They slashed budgets, cut staff, shuttered businesses and restructured operations. The overarching mantra was "Do more with less."

As companies struggled through the recession, they learned to stretch their marketing dollars and come up with innovative strategies to attract and retain customers. 

Many used technology to their advantage. While the economy floundered, technology continued to improve, giving marketers new ways to communicate with their target audiences and measure the impact of their marketing efforts.

Online advertising, e-mail, search, CRM and database marketing gave companies more precision in marketing, advertising and customer relations.

At the same time, marketers had to become more accountable to senior management.

Gone were the days of throwing millions of dollars at Super Bowl spots to reach mass audiences. Marketers had to justify every dollar spent, creating new ways to track and measure performance.

With this scrutiny on the marketing department came the rise of the chief marketing officer, or CMO, a job with overall responsibility for corporate marketing efforts.

CEOs weren't the only ones scrutinizing marketing. As e-mail and electronic communications proliferated, the government began to crack down on electronic marketing, and issues of privacy moved front and center.

Through it all, marketers continued to expand their businesses, reaching into global markets and serving new audiences. They also continued to experiment with new technologies, such as cell phones and PDAs.

The following trends from the past five years demonstrate the resilience, adaptability and innovation of b-to-b marketers.

Focus on marketing ROI

One of the most far-reaching impacts of the recession has been an increased focus on proving marketing's return on investment.
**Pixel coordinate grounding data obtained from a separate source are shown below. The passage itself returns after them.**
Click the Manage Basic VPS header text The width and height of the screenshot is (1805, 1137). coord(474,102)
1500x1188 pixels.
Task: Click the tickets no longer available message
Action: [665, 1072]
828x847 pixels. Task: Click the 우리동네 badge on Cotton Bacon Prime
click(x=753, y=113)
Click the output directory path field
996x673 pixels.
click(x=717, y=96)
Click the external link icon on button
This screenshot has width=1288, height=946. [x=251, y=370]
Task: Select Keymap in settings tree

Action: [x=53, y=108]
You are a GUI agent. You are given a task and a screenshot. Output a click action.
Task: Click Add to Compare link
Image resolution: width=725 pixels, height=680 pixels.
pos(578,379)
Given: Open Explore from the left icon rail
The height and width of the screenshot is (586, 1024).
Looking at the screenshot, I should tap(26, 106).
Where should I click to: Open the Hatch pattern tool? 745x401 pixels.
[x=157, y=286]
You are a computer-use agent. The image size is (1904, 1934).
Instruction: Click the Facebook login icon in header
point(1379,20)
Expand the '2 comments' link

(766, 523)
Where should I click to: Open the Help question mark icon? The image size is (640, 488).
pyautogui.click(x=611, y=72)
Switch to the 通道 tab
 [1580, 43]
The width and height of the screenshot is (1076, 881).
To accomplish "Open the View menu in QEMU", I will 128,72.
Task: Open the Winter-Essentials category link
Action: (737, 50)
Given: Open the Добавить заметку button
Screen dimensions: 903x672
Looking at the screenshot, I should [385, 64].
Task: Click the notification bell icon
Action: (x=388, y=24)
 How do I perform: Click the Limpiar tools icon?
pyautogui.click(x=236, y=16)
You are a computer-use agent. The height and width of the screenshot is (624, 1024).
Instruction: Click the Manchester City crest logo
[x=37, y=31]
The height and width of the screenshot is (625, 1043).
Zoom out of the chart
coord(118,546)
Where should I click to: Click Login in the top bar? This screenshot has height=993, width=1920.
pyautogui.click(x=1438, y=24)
As organizations cut marketing budgets and staffs while at the same time trying to boost sales, marketing executives were charged with justifying every expense and finding ways to prove the effectiveness of their marketing investments.

"A driving force of accountability is the fact that measurement and the ability to calculate returns have improved dramatically with the Internet and real-time response measurement capabilities," said Taddy Hall, chief strategy officer for the Advertising Research Foundation.

However, he added, "Accountability is a two-edged sword. An exclusive focus on ROI can cause you to overfocus on the short term and can distort your vision on some strategic issues to drive long-term viability, such as building the value of the brand."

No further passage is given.